Yahoo is turning on its home-grown anti-spam technology called DomainKeys today, and EarthLink says it too will simultaneously start testing the technology today. The average Yahoo Mail user probably won’t notice a thing. But it’s a reminder of how disunited the major email providers are about which technology to use to combat spam.
The Internet engineering community and the largest e-mail providers — Yahoo, Microsoft, AOL and EarthLink — have been butting heads for some time now in search of a common technology they could use to stem the flow of spam and phishing.
A technology birthed by Microsoft called Sender ID (or SPF) has received the most attention lately — both good and bad. But another segment of the Internet community favors Yahoo’s DomainKeys concept, in part because the company has made it widely available for free. Cisco Systems is promoting a similar system called Identified Internet Mail.
Such divisions might not be a problem except that the technology can’t be truly effective unless everybody uses the same system.
DomainKeys, for example, works by having a mail provider (such as Yahoo) attach a digital “signature” to each email message, verifying that it really came from that domain, such as yahoo.com or ibm.com. The ISP that receives the message can read the signature and verify where the message come from. Spammers who try to disguise the origin of their messages — by putting phony email addresses in the “From:” field, for example — would be exposed and their mail blocked.

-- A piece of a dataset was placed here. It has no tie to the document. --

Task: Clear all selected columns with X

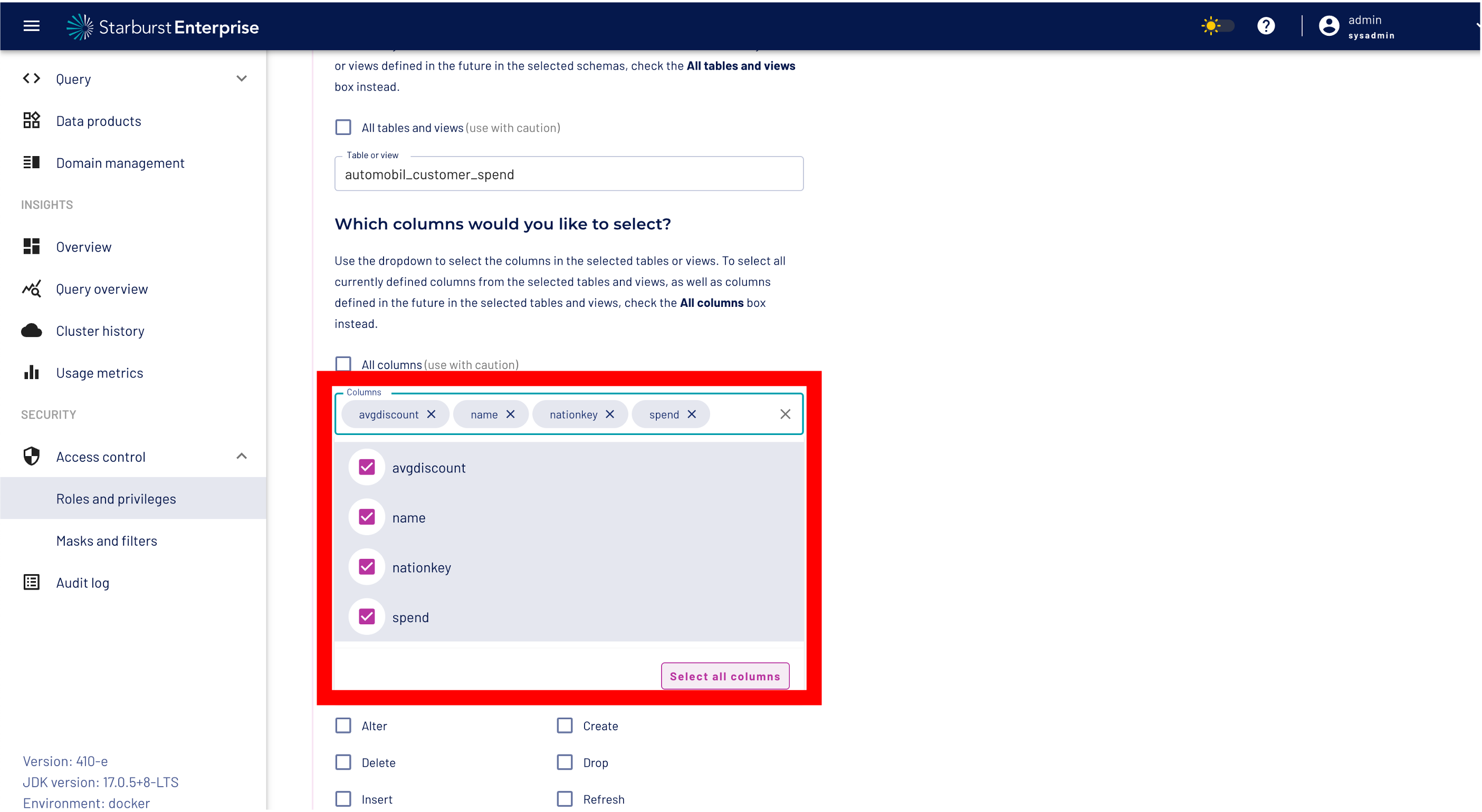Action: 785,414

But if just half the ISPs in the world are using DomainKeys and attaching signatures, or just half can decipher DomainKeys signatures when they receive mail, it greatly diminishes the effect of the technology.
So why is Yahoo moving ahead with DomainKeys, even though the industry has not agreed on a common standard or technology?

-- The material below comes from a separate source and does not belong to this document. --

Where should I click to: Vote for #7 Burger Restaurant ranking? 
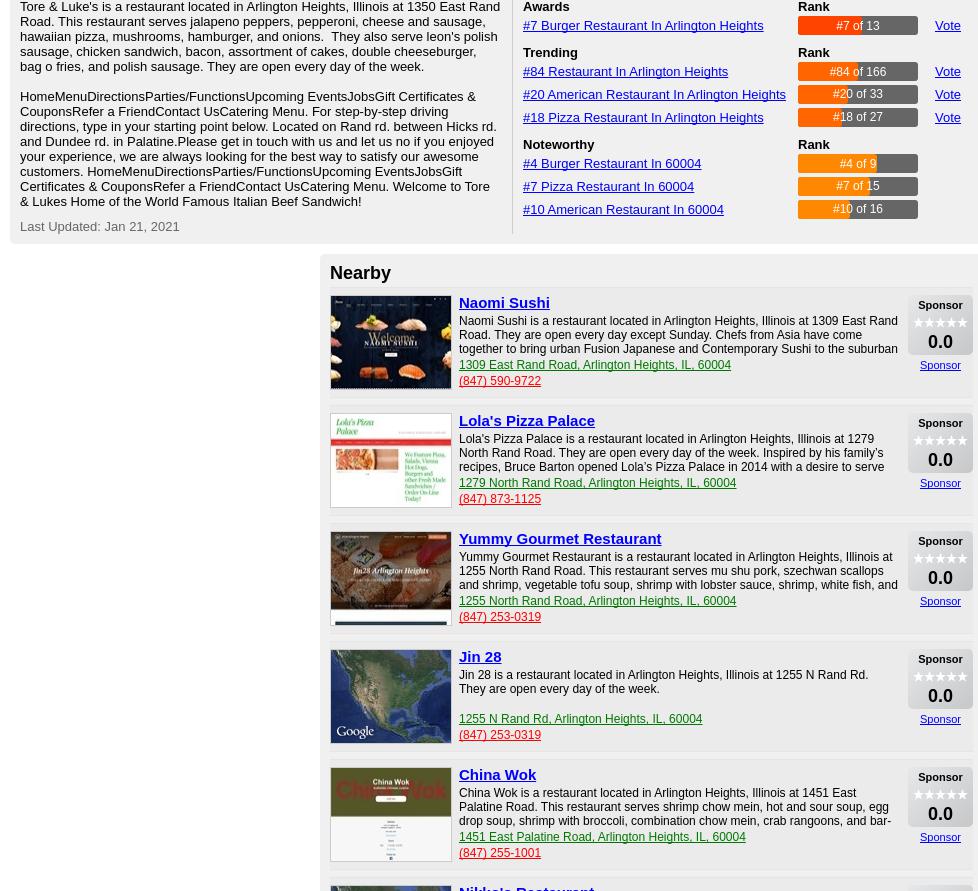(947, 26)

“Yahoo is putting it out there because, for them, it works better than a SenderID/SPF approach,” Ray Everett-Church, counsel for the Coalition Against Unsolicited Email, told us in an email. “They’ve got a lot of experience with a massive email infrastructure, and if you ask other people who work on massive email infrastructures, you’ll find that they almost uniformly find DomainKeys to be a simple, even elegant, approach.”

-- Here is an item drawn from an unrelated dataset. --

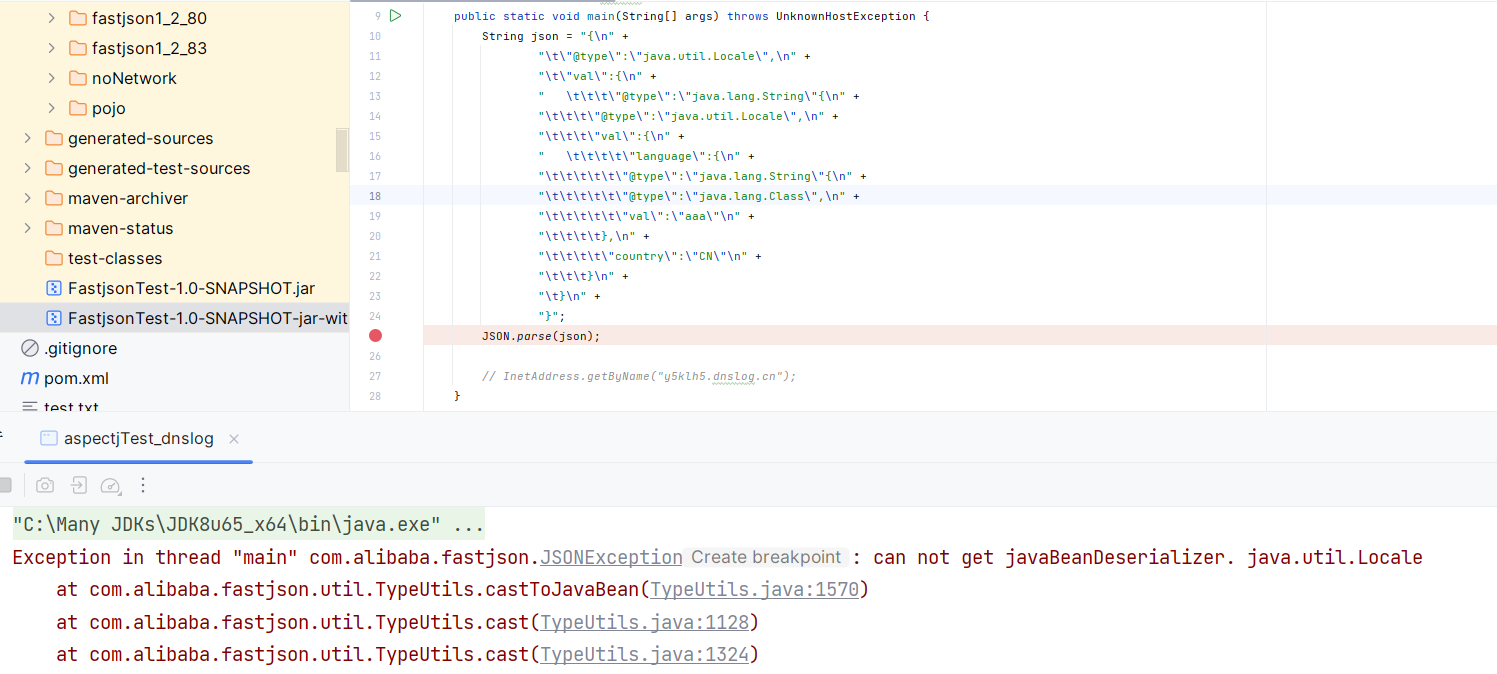
Task: Open the TypeUtils.java:1570 stack trace link
Action: click(x=755, y=589)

Daniel Quinlan, vice president of the SpamAssassin project for the Apache Software Foundation, said there are practical reasons, too.
“The deployment by Yahoo! will move the proposal forward and make it possible to experiment on even more
real-world email,” he said. “They have to start somewhere and this seems like a very good start. ”
Internet companies say the various proposals being bandied about don’t have to be mutually exclusive. In a letter to the Federal Trade Commission, more than three dozen companies said Sender ID and DomainKeys could be phased in one after another.
Either way, it’s apparent that a solution may not be forthcoming soon. An FTC meeting last week to address the issue apparently did little to move the sides closer together. As AOL spokesman Nicholas Graham told the Washington Post before the summit: “I think it’s also a good time for the companies to level with the FTC in terms of expectations. Unfortunately the expectations are a little ahead of where they ought to be. This is going to be a long process and necessarily so.”